◆ Work order
Drop the pictures and repeat exactly from the "Where should I" line down to the last line of the entries below.

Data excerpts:
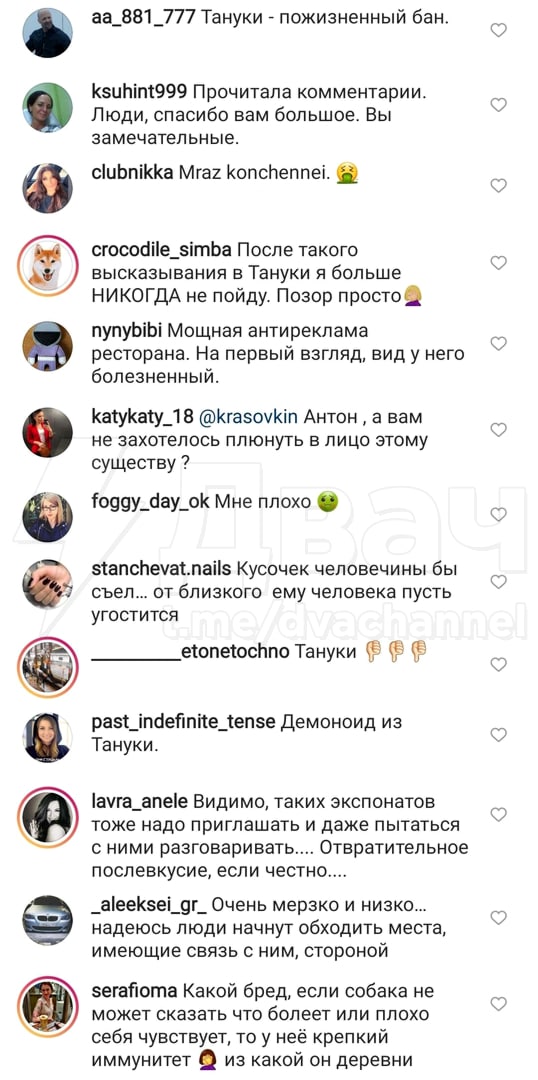Viewport: 538px width, 1080px height.
Task: Like the comment by aa_881_777
Action: click(498, 30)
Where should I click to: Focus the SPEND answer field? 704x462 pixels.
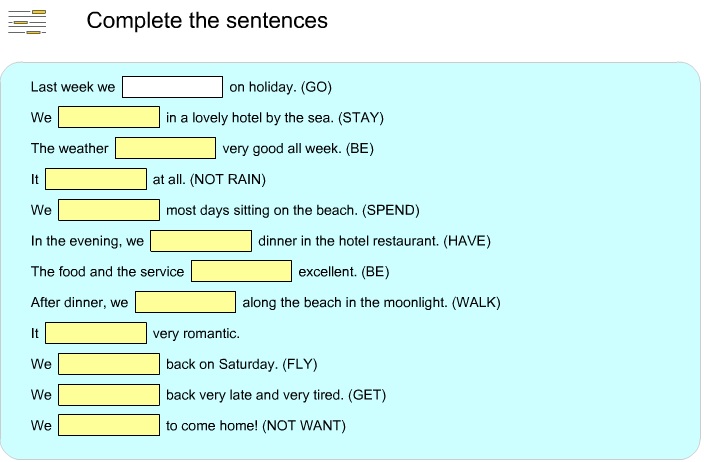[108, 210]
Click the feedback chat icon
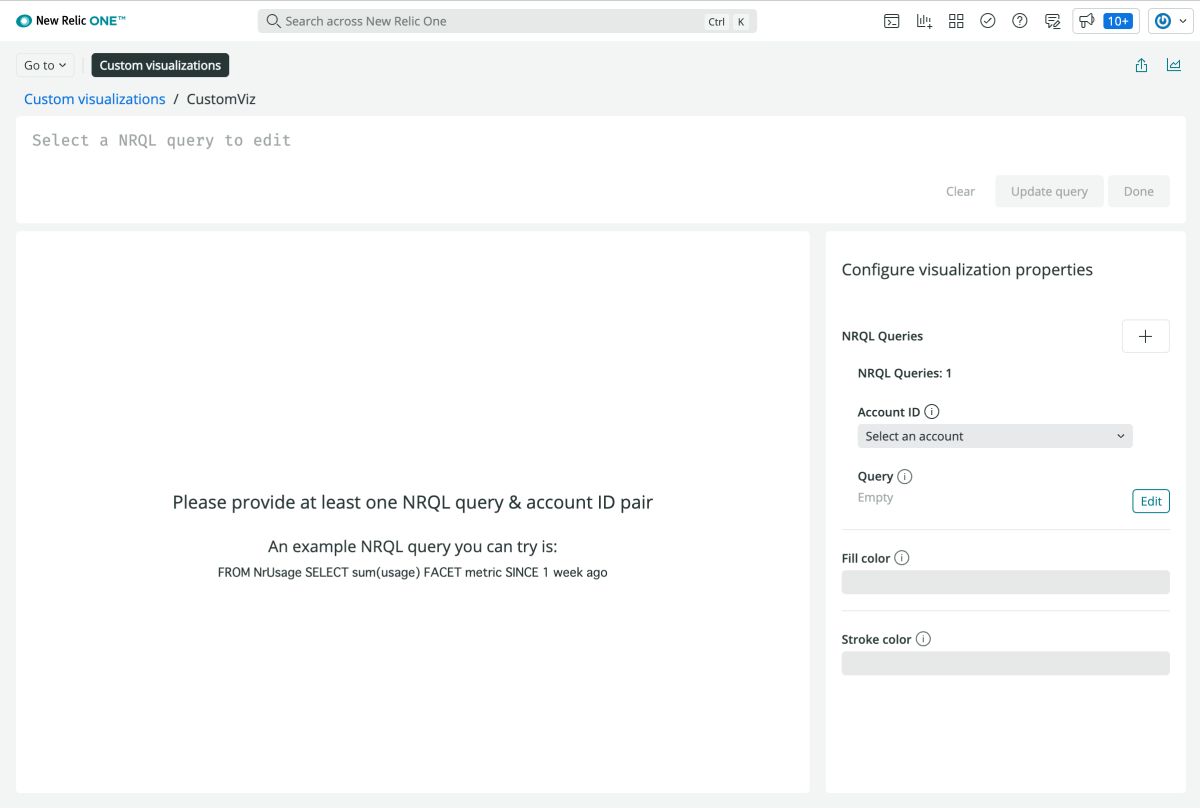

◆ Final answer
Where should I click to: Focus the SPEND answer field? 704x462 pixels.
[108, 210]
Click the feedback chat icon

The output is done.